Berikut adalah lanjutan adab-adab makan pada seri sebelumnya.
*Keenam: Tidak menjelek-jelekkan makanan yang tidak
disukai*
Dari Abu Hurairah, ia berkata,
مَا عَابَ النَّبِىُّ – صلى الله عليه وسلم – طَعَامًا
قَطُّ ، إِنِ اشْتَهَاهُ أَكَلَهُ ، وَإِنْ كَرِهَهُ تَرَكَهُ
“Tidaklah Nabi shallallahu ‘alaihi wa sallam
mencela suatu makanan sekali pun dan seandainya beliau menyukainya maka beliau
memakannya dan bila tidak menyukainya beliau meninggalkannya (tidak
memakannya).”[1] Ibnu
Baththol rahimahullah mengatakan,
“Inilah adab yang baik kepada Allah Ta’ala.
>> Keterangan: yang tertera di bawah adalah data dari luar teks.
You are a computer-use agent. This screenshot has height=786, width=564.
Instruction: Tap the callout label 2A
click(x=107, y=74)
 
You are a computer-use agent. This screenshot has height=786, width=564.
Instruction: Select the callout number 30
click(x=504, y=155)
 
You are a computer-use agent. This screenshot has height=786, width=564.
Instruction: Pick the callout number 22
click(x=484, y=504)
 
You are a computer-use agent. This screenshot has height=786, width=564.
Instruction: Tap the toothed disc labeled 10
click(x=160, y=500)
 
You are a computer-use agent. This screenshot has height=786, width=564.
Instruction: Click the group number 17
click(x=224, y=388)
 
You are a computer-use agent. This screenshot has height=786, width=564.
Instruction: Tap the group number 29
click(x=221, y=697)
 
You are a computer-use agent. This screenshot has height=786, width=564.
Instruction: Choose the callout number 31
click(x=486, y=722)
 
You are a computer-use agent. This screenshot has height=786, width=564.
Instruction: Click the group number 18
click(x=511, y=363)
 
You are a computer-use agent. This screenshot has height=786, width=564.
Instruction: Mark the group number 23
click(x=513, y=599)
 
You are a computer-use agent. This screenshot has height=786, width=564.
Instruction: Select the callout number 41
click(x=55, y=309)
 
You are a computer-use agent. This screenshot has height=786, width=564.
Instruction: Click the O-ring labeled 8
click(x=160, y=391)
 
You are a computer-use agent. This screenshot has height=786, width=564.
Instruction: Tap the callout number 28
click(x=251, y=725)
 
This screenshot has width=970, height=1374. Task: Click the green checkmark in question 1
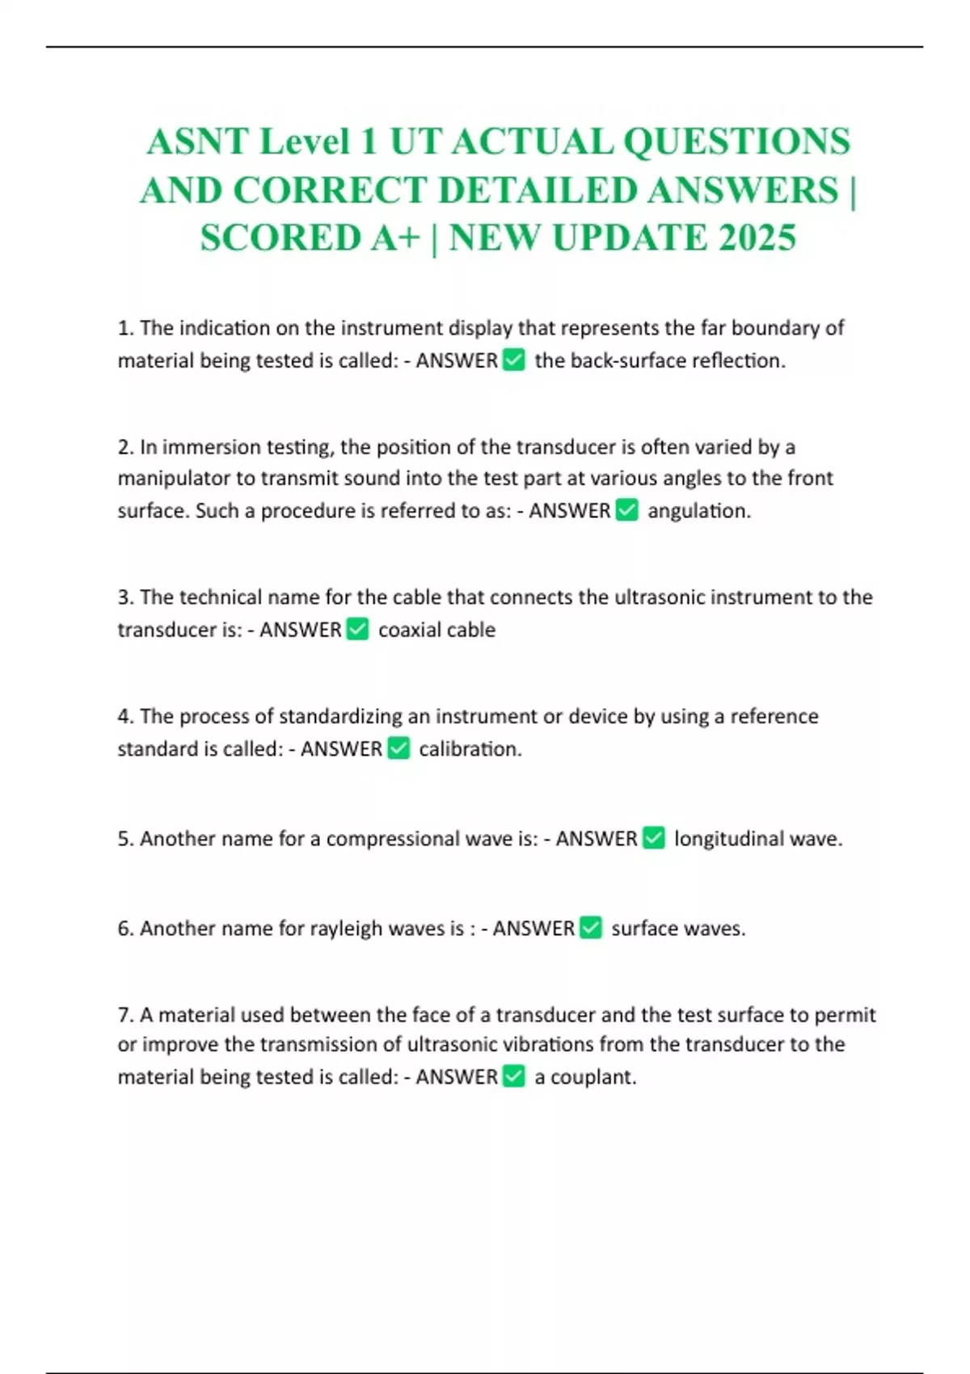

Karena jika seseorang telah
menjelek-jelekkan makanan yang ia tidak sukai, maka seolah-olah dengan ucapan
jeleknya itu, ia telah menolak rizki Allah.”[2]
*Ketujuh: Makan secara bersama-sama dan tidak makan sendirian*
Dari Wahsyi bin Harb dari ayahnya dari kakeknya bahwa
para sahabat Nabi shallallahu ‘alaihi wa sallam berkata,
يَا رَسُولَ اللَّهِ إِنَّا نَأْكُلُ وَلاَ نَشْبَعُ. قَالَ
« فَلَعَلَّكُمْ تَفْتَرِقُونَ ». قَالُوا نَعَمْ. قَالَ « فَاجْتَمِعُوا عَلَى
طَعَامِكُمْ وَاذْكُرُوا اسْمَ اللَّهِ عَلَيْهِ يُبَارَكْ لَكُمْ فِيهِ ». قَالَ
أَبُو دَاوُدَ إِذَا كُنْتَ فِى وَلِيمَةٍ فَوُضِعَ الْعَشَاءُ فَلاَ تَأْكُلْ
حَتَّى يَأْذَنَ لَكَ صَاحِبُ الدَّارِ.
“Wahai Rasulullah, sesungguhnya kami makan dan
tidak merasa kenyang?” Beliau bersabda, “Kemungkinan kalian makan
sendiri-sendiri.” Mereka menjawab, “Ya.” Beliau
bersabda, “Hendaklah kalian makan secara bersama-sama,
dan sebutlah nama Allah, maka kalian akan diberi berkah padanya.”[3] Ibnu
Baththol berkata, “Makan secara bersama-sama adalah salah satu sebab datangnya
barokah ketika makan.”[4]
*Kedelapan: Tidak membiarkan suapan makanan yang terjatuh*
Dari Jabir bin ‘Abdillah, ia berkata bahwa Rasulullah shallallahu
‘alaihi wa sallam bersabda,
إِذَا وَقَعَتْ لُقْمَةُ أَحَدِكُمْ فَلْيَأْخُذْهَا
فَلْيُمِطْ مَا كَانَ بِهَا مِنْ أَذًى وَلْيَأْكُلْهَا وَلاَ يَدَعْهَا
لِلشَّيْطَانِ
“Apabila suapan makanan salah seorang di
antara kalian jatuh, ambilah kembali lalu buang bagian yang kotor dan makanlah
bagian yang bersih. Jangan dibiarkan suapan tersebut dimakan setan.”[5]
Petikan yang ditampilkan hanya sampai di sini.